Changing the track to two/ four time instead of six/ eight was something that worked wonders in Kev’s opinion. “It will be real exciting to sit on the verandah, look at the moon and not be able to hear a car for miles and just listen to it,” he says of his anticipated first listen of the complete record. “It was just an amazing response (from the musicians). Just the enthusiasm of the musicians, some of them I haven’t met, I have heard their music – we thought there would be three or four of them that would have other commitments, but no. We had trouble fitting everybody onto that 78-minutes on the CD.”

Kev Carmody was born into an oral culture where music and story- telling was always going to thrive. His mother was Aboriginal and his father Irish, so combining a Celtic and Indigenous lifestyle became second nature. He believes it was this oral culture that lead him down the path of such abstract and brutally honest songwriting.When his first album came out he was heralded as the Aboriginal Bob Dylan as his songs connected the black and white cultures, while forging an awareness of politics, racism, drug abuse, murder, love and turmoil.

“If you listen to the Irish tradition, it is all about their lifestyle, the things that worried them, the things that made them happy,” he says. “It is oral history and that is what really has happened with this album. It is a basic oral history of experiences and ideas that have happened over the years from my background. The old people who couldn’t read and write, boy, they could tell the most amazing stories. When I learned to read and write, I started to write down lyrics.”
Music was always in his bones and he began his early musical career studying classic music at university.
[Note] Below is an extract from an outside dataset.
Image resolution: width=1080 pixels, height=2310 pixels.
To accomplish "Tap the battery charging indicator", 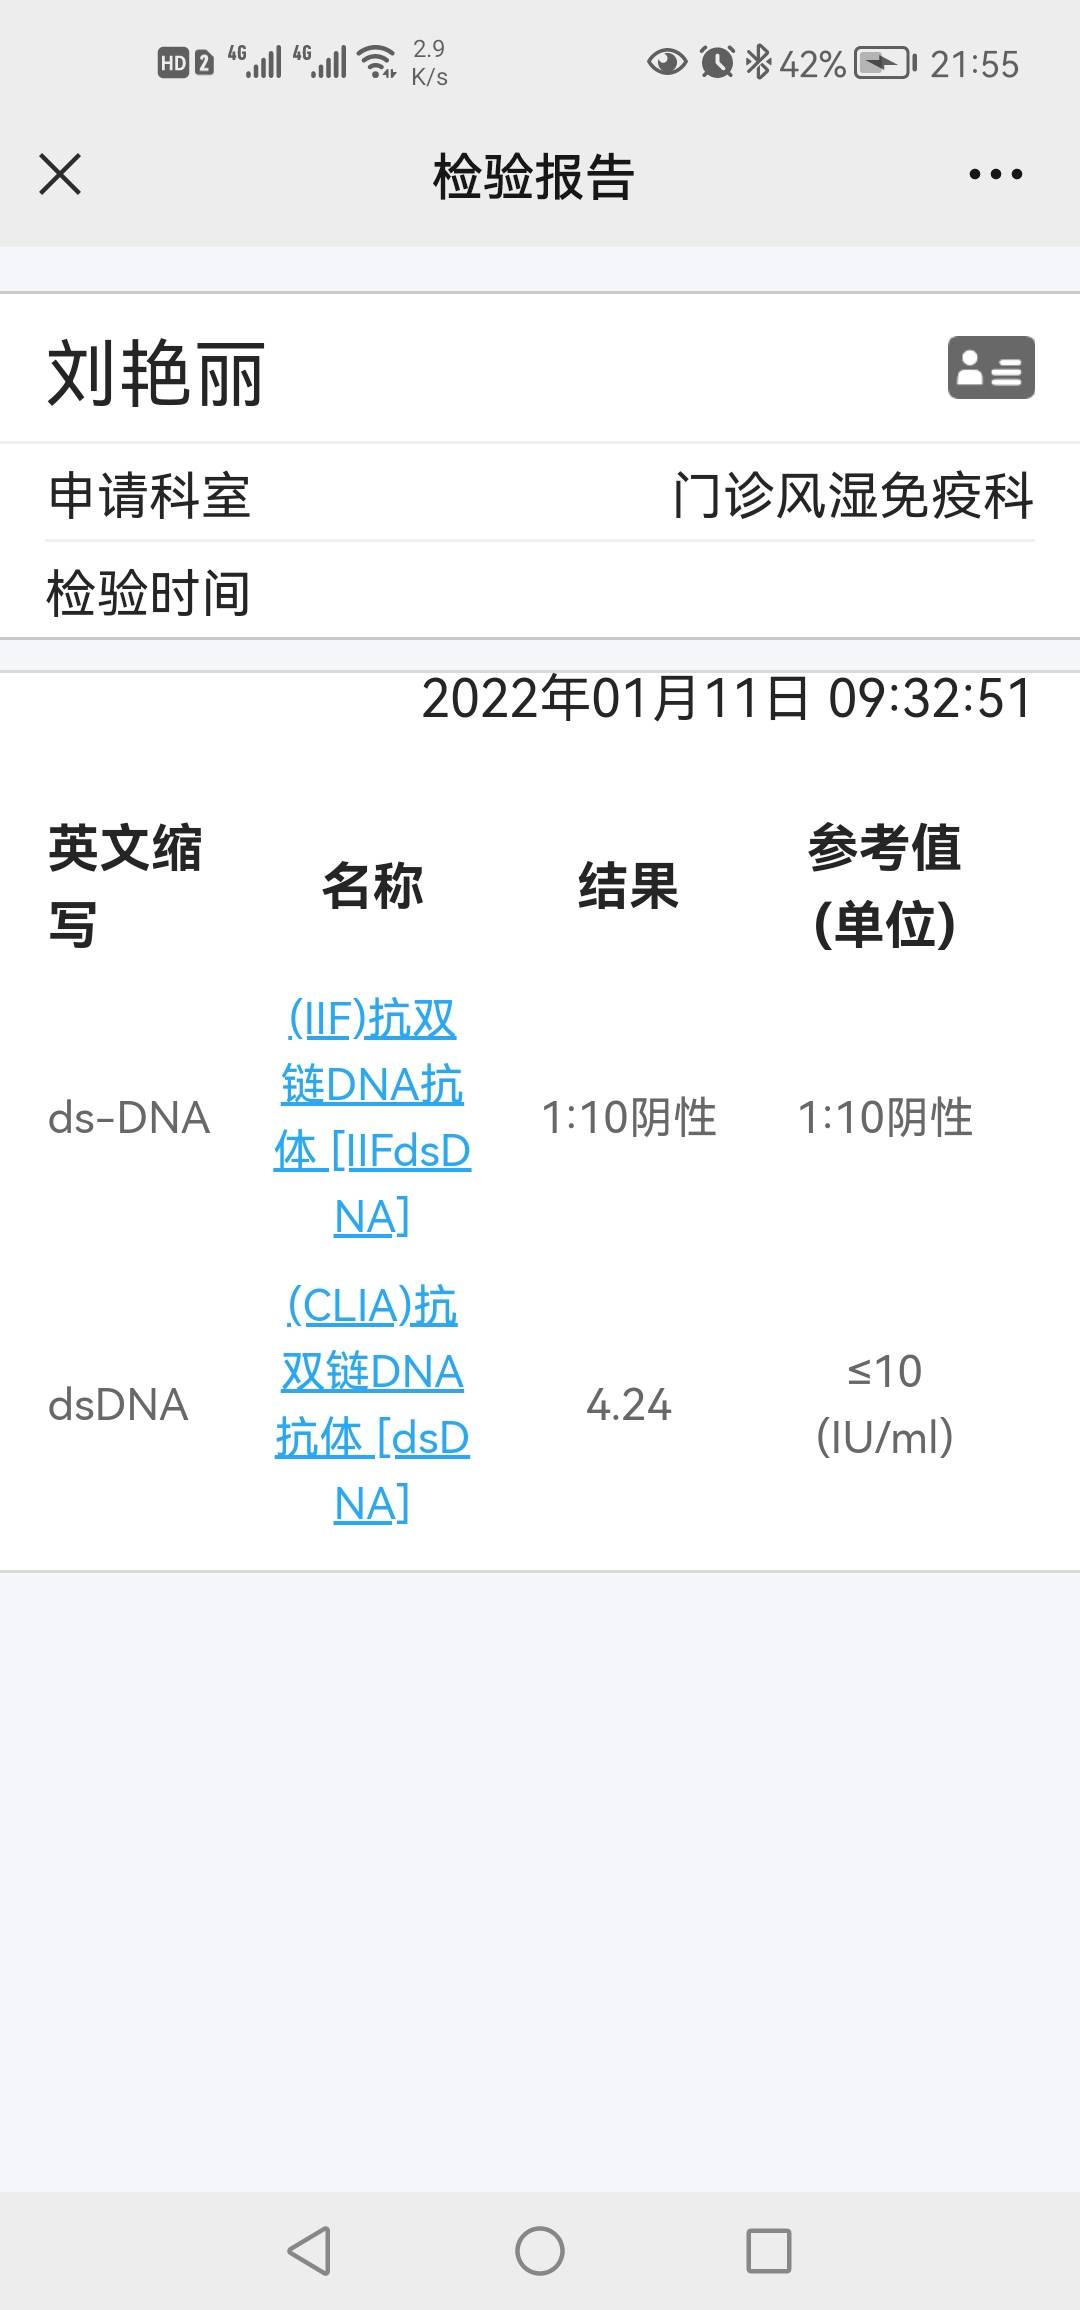I will pyautogui.click(x=880, y=62).
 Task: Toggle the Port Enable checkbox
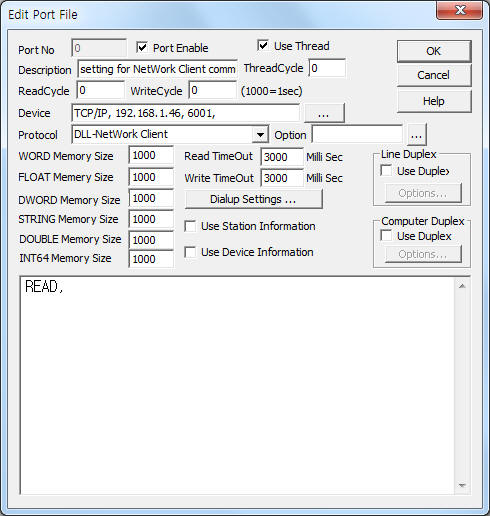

And when it comes to composing his songs, the music always comes first.  Kev doesn’t subscribe to the theory of setting a schedule to write music; rather he believes it should be something of a natural progression.

He has been known to write music and put it away for years, returning back to the original sound a decade later when lyrics of some relevance complement it perfectly. “Unless the music works around the kitchen table or the campfire, all the electronics and the way of doing the music, won’t help it,” he says.

“I always write from music first. I have a guitar riff, or a banjo riff, and I just hone that. I might have that for years, or a cord progression, and then all of a sudden a situation will come along and you will think, that cord progression or that riff will fit here. Then the lyrics just pour out. You have got to have the music first; it has got to work as an instrumental or a good cord progression that really sticks in your head before I put words to it. It has got an emotive feel and all of the sudden you get a subject that will fit it. The music has got to stand by itself.”